静谧的夜色中似乎流转着一些不寻常的气息,江锦程看了姚静茹一眼,她似乎没有什么觉察,可他的神经却渐渐绷紧了,心里也无由头地有些燥热。
“怎么了?”姚静茹见江锦程拉扯着领结,有些疑惑,她没有感觉到周围气息的不同,却感觉到了江锦程的异常。
江锦程轻笑着摇头:“没事!”手却下意识地探进西服内,按住佩戴的枪支,警惕着周围的动静。蓦地回头,两个穿着黑布麻衫的人突然窜出来,同时举枪对准他和姚静茹,不由分说地就势开枪。江锦程一惊,立刻将姚静茹拽到自己身后,借力抬手回了一枪。

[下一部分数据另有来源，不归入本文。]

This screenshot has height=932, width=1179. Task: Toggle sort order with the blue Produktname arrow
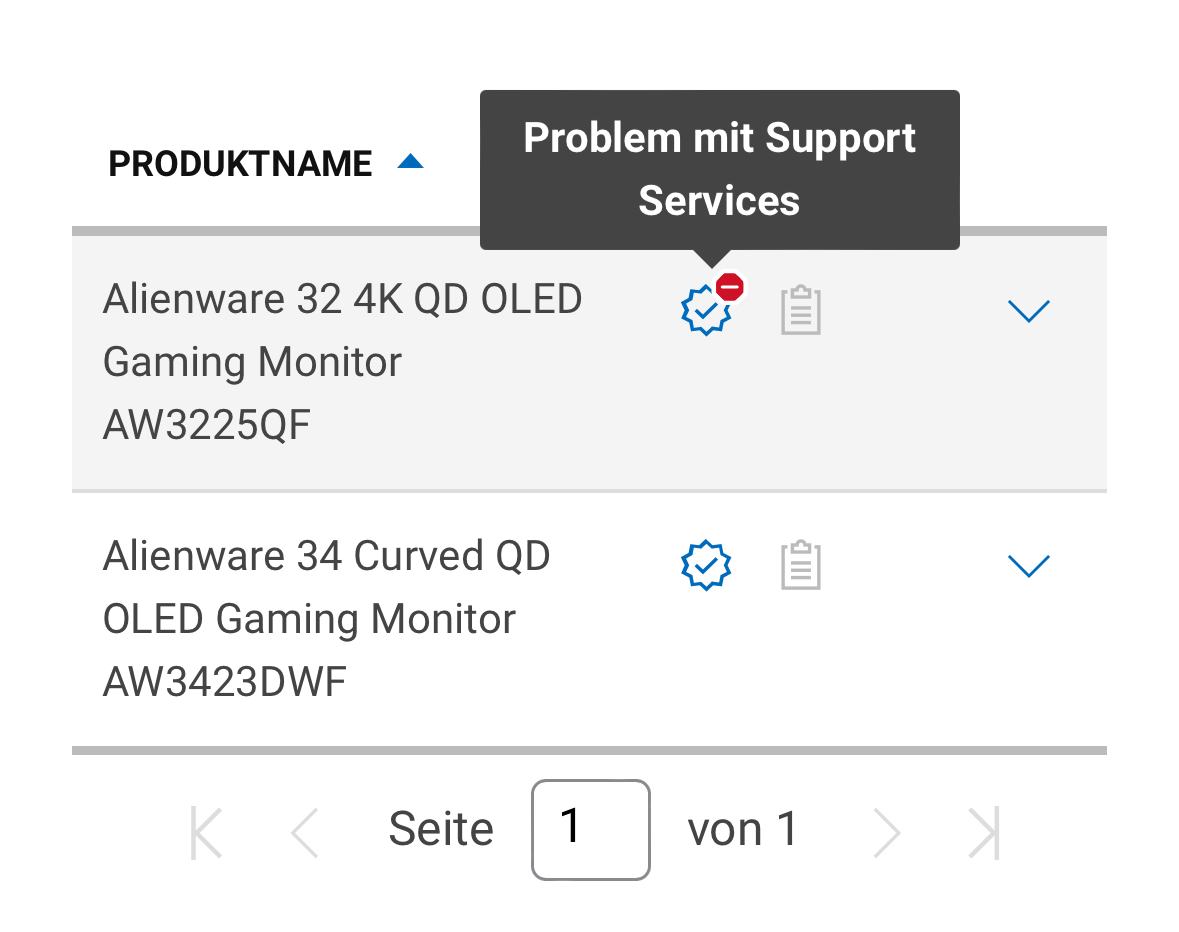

枪响震在姚静茹耳边,姚静茹大叫一声,却见江锦程的手臂上鲜血直流。
“江探长!”姚静茹失声,耳边又响起一阵枪响,伴随着枪声的还有旁边的流水面摊碎裂的声音。
啪啪啪的声响打破了已经沉寂下来的夜。
不知从何处突然冒出数十个穿着同样的衣服的人,哗啦啦地掏出枪支,一边开枪一边朝这边逼近,江锦程掩护着姚静茹跑到街道护栏的另一侧。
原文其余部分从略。